Task requirements: Reproduce the data verbatim, from the line containing "Given: Sort properties" through the end of the data, with both ends included.

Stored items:
-------------------------

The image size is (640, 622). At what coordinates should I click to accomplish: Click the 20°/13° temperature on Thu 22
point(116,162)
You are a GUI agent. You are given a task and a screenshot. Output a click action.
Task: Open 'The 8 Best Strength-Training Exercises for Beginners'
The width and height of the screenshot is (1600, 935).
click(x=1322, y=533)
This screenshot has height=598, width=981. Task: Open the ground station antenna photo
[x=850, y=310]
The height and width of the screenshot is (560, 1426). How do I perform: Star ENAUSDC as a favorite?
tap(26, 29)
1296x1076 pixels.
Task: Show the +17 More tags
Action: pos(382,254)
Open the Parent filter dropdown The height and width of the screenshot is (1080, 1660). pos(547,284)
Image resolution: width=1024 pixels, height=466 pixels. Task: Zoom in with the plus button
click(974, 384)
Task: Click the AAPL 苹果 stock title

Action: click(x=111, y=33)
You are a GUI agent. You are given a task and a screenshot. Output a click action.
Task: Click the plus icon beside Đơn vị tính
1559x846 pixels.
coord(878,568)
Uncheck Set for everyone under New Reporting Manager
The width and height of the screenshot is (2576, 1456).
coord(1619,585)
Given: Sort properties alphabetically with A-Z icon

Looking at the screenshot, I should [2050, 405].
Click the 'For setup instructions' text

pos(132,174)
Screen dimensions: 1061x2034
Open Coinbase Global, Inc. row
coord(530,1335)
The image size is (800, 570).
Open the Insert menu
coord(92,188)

-------------------------

Worked solution:
Given: Sort properties alphabetically with A-Z icon

Looking at the screenshot, I should [2050, 405].
Click the 'For setup instructions' text

pos(132,174)
Screen dimensions: 1061x2034
Open Coinbase Global, Inc. row
coord(530,1335)
The image size is (800, 570).
Open the Insert menu
coord(92,188)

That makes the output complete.